“Proceed,” repeated Balsamo with the manner of an inspired prophet.
Mastered as Marat and the patient had been and as all the rest were, the surgeon put the knife edge to the flesh: it “squeaked” literally at the cut, but the patient did not flinch or utter a sigh.
“What countryman are you, friend?” asked the mesmerist.
“From Brittany, my lord.”
“Do you love your country?”
“Ay, it is such a fine one,” and he smiled.
Meanwhile the operator was making the circular incisions which are the preliminary steps in amputations to lay the bone bare.
“Did you leave it when early in life?” continued Balsamo.
“I was only ten years old, my lord.”
The cuts being made, the surgeon applied the saw to the gash.
“My friend,” said Balsamo, “sing me that song the saltmakers of Batz sing on knocking off work of an evening. I only remember the first line which goes:
‘Hail to the shining salt!’”
The saw bit into the bone: but at the request of the magnetiser, the patient smilingly commenced to sing, slowly and melodiously like a lover or a poet:
“Hail to the shining salt,
Drawn from the sky-blue lake:
Hail to the smoking kiln,
And my rye-and-honey cake!
Here comes wife and dad,
And all my chicks I love:
All but the one who sleeps,
Yon, in the heather grove.
Hail! for there ends the day,
And to my rest I come:
After the toil the pay;
After the pay, I’m home.”
The severed limb fell on the board, but the man was still singing. He was regarded with astonishment and the mesmeriser with admiration. They thought both were insane. Marat repeated this impression in Balsamo’s ear.
“Terror drove the poor lad out of his wits so that he felt no pain,” he said.
“I am not of your opinion,” replied the Italian sage: “far from having lost his wits, I warrant that he will tell us if I question him, the day of his death if he is to die; or how long his recovery will take if he is to get through.”
Marat was now inclined to share the general opinion that his friend was mad, like the patient.
In the meantime the surgeon was taking up the arteries from which spirted jets of blood.
Balsamo took a phial from his pocket, let a few drops fall on a wad of lint, and asked the chief surgeon to apply this to the cut. He obeyed with marked curiosity.
He was one of the most celebrated operators of the period, truly in love with his science, repudiating none of its mysteries, and taking hazard as the outlet to doubt. He clapped the plug to the wound, and the arteries seared up, hissing, and the blood came through only drop by drop. He could then tie the grand artery with the utmost facility.
Here Balsamo obtained a true triumph, and everybody wanted to know where he had studied and of what school he was.
“I am a physician of the University of Gottingen,” he replied, “and I made the discovery which you have witnessed. But, gentlemen and brothers of the lancet and ligature, I should like it kept secret, as I have great fear of being burnt at the stake, and the Parliament of Paris might once again like the spectacle of a wizard being so treated.”
The head surgeon was brooding; Marat was dreaming and reflecting. But he was the first to speak.
“You asserted,” he said, “that if this man were interrogated about the result of his operation he would certainly tell it though it is in the womb of the future?”
“I said so: what is the man’s name?”
“Havard.”
Balsamo turned to the patient, who was still humming the lay.

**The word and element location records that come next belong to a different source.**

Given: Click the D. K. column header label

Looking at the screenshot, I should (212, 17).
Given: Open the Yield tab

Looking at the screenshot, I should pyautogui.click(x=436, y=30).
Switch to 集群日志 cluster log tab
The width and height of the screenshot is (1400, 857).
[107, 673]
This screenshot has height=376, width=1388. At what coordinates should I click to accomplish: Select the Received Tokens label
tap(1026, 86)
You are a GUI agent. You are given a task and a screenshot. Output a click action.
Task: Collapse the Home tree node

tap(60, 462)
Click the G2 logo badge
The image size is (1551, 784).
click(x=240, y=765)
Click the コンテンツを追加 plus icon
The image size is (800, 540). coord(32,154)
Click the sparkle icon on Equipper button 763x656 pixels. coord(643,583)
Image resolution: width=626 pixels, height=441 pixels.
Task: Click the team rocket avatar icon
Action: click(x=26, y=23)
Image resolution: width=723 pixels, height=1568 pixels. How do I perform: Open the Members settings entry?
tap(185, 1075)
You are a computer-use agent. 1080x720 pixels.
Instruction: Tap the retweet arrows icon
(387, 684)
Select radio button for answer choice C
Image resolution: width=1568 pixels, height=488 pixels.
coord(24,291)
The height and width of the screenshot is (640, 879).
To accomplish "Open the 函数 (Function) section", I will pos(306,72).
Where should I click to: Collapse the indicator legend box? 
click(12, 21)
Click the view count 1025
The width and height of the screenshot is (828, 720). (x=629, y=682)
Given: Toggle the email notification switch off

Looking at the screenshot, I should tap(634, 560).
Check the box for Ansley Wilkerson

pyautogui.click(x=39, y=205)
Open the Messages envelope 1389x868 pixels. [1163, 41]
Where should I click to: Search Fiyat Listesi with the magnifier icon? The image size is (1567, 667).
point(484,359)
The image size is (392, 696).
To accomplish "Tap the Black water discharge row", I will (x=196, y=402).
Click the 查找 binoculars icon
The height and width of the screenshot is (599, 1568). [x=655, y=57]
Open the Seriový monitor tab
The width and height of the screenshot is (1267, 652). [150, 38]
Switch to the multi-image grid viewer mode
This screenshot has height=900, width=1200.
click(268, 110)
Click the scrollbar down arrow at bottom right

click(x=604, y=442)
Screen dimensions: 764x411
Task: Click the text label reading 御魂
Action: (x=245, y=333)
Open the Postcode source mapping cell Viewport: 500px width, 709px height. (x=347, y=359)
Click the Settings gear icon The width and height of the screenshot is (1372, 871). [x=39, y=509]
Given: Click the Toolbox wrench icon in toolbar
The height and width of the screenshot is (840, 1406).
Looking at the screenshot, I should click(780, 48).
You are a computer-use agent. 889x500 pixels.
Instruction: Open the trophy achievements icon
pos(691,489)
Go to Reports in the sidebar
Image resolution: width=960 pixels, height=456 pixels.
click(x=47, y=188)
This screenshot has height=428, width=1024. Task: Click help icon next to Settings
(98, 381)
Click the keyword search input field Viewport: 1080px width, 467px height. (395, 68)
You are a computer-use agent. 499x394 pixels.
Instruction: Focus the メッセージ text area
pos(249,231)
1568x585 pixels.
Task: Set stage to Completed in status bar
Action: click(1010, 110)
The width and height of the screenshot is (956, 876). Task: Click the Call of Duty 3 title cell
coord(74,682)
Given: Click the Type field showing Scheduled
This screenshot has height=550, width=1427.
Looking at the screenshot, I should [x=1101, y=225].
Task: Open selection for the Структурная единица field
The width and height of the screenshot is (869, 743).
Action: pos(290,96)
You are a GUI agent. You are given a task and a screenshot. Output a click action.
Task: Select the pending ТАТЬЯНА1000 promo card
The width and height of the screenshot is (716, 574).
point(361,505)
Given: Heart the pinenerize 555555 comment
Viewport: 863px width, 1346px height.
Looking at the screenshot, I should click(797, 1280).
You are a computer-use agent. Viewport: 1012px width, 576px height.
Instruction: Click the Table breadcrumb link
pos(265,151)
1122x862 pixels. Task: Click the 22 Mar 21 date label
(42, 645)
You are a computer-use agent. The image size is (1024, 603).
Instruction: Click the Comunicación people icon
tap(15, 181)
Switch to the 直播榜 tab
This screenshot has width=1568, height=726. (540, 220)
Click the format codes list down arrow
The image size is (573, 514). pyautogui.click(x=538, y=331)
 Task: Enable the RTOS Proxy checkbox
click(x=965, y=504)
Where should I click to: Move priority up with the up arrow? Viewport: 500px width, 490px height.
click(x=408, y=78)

“Well, friend, what do you augur about our poor Havard’s fate?” he asked.
“Wait till I come back from Brittany, where I am, and get to the Hospital where Havard is.”
“Of course. Come hither, enter, and tell me the truth about him.”
“He is in a very bad way; they have cut off his leg. That was neatly done, but he has a dreadful strait to go through; he will have fever to-night at seven o’clock – ”
The bystanders looked at each other.
“This fever will pull him down; but I am sure he will get through the first fit.”
“And will be saved?”
“No: for the fever returns and – poor Havard! he has a wife and little ones!”
His eyes filled with tears.
“His wife will be left a widow and the little ones orphans?”
“Wait, wait – no, no!” he cried, clasping his hands. “They prayed so hard for him that their prayers have been granted.”
“He will get well?”
“Yes, he will go forth from here, where he came five days ago, a hale man, two months and fifteen days after.”
“But,” said Marat, “incapable of working and consequently to feed his family.”
“God is good and he will provide.”
“How?” continued Marat: “while I am gathering information, I may as well learn this?”